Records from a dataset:
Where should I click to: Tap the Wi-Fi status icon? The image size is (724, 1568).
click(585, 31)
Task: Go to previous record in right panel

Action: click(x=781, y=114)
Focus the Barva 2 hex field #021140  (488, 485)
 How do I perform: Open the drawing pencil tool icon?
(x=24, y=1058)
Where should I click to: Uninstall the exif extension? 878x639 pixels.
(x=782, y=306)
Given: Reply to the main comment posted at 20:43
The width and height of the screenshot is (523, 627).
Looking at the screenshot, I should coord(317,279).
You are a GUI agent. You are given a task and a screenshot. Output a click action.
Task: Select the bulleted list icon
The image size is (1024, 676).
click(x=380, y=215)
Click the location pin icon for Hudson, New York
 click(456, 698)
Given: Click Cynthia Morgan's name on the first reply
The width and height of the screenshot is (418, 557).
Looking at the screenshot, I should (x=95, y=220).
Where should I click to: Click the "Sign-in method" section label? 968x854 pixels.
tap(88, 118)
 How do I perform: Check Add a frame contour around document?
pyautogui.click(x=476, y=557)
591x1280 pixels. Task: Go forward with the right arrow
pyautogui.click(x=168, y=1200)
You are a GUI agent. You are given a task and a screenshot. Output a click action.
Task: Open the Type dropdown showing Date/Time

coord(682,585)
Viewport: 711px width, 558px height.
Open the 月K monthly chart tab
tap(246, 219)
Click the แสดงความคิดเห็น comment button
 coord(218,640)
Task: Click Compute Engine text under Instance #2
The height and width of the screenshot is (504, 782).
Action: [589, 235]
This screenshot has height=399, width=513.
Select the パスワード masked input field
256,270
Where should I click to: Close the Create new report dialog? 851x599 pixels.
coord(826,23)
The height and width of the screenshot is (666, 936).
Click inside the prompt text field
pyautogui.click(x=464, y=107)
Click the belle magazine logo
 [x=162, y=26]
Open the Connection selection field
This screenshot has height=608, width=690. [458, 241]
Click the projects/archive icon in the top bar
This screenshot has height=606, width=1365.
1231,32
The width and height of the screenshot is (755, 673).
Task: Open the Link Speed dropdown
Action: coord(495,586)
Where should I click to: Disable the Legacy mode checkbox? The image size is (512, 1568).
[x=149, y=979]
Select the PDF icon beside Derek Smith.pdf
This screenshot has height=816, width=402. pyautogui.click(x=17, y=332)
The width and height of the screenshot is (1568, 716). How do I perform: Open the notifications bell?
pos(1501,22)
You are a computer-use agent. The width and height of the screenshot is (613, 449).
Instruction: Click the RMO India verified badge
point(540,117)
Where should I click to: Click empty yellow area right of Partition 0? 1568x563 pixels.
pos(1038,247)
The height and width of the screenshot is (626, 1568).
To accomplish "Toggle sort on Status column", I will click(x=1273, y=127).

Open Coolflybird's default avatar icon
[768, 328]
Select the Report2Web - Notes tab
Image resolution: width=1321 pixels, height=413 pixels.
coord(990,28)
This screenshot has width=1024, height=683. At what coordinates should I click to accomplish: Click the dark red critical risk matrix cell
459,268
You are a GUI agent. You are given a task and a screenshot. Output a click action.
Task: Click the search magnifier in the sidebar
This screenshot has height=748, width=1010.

» **TRY IT**
Reproduce all of the entries word for word.

» **SOLUTION BELOW**
Where should I click to: Tap the Wi-Fi status icon? The image size is (724, 1568).
click(585, 31)
Task: Go to previous record in right panel

Action: click(x=781, y=114)
Focus the Barva 2 hex field #021140  (488, 485)
 How do I perform: Open the drawing pencil tool icon?
(x=24, y=1058)
Where should I click to: Uninstall the exif extension? 878x639 pixels.
(x=782, y=306)
Given: Reply to the main comment posted at 20:43
The width and height of the screenshot is (523, 627).
Looking at the screenshot, I should coord(317,279).
You are a GUI agent. You are given a task and a screenshot. Output a click action.
Task: Select the bulleted list icon
The image size is (1024, 676).
click(x=380, y=215)
Click the location pin icon for Hudson, New York
 click(456, 698)
Given: Click Cynthia Morgan's name on the first reply
The width and height of the screenshot is (418, 557).
Looking at the screenshot, I should (x=95, y=220).
Where should I click to: Click the "Sign-in method" section label? 968x854 pixels.
tap(88, 118)
 How do I perform: Check Add a frame contour around document?
pyautogui.click(x=476, y=557)
591x1280 pixels. Task: Go forward with the right arrow
pyautogui.click(x=168, y=1200)
You are a GUI agent. You are given a task and a screenshot. Output a click action.
Task: Open the Type dropdown showing Date/Time

coord(682,585)
Viewport: 711px width, 558px height.
Open the 月K monthly chart tab
tap(246, 219)
Click the แสดงความคิดเห็น comment button
 coord(218,640)
Task: Click Compute Engine text under Instance #2
The height and width of the screenshot is (504, 782).
Action: [589, 235]
This screenshot has height=399, width=513.
Select the パスワード masked input field
256,270
Where should I click to: Close the Create new report dialog? 851x599 pixels.
coord(826,23)
The height and width of the screenshot is (666, 936).
Click inside the prompt text field
pyautogui.click(x=464, y=107)
Click the belle magazine logo
 [x=162, y=26]
Open the Connection selection field
This screenshot has height=608, width=690. [458, 241]
Click the projects/archive icon in the top bar
This screenshot has height=606, width=1365.
1231,32
The width and height of the screenshot is (755, 673).
Task: Open the Link Speed dropdown
Action: coord(495,586)
Where should I click to: Disable the Legacy mode checkbox? The image size is (512, 1568).
[x=149, y=979]
Select the PDF icon beside Derek Smith.pdf
This screenshot has height=816, width=402. pyautogui.click(x=17, y=332)
The width and height of the screenshot is (1568, 716). How do I perform: Open the notifications bell?
pos(1501,22)
You are a computer-use agent. The width and height of the screenshot is (613, 449).
Instruction: Click the RMO India verified badge
point(540,117)
Where should I click to: Click empty yellow area right of Partition 0? 1568x563 pixels.
pos(1038,247)
The height and width of the screenshot is (626, 1568).
To accomplish "Toggle sort on Status column", I will click(x=1273, y=127).

Open Coolflybird's default avatar icon
[768, 328]
Select the Report2Web - Notes tab
Image resolution: width=1321 pixels, height=413 pixels.
coord(990,28)
This screenshot has width=1024, height=683. At what coordinates should I click to accomplish: Click the dark red critical risk matrix cell
459,268
You are a GUI agent. You are given a task and a screenshot. Output a click action.
Task: Click the search magnifier in the sidebar
This screenshot has height=748, width=1010.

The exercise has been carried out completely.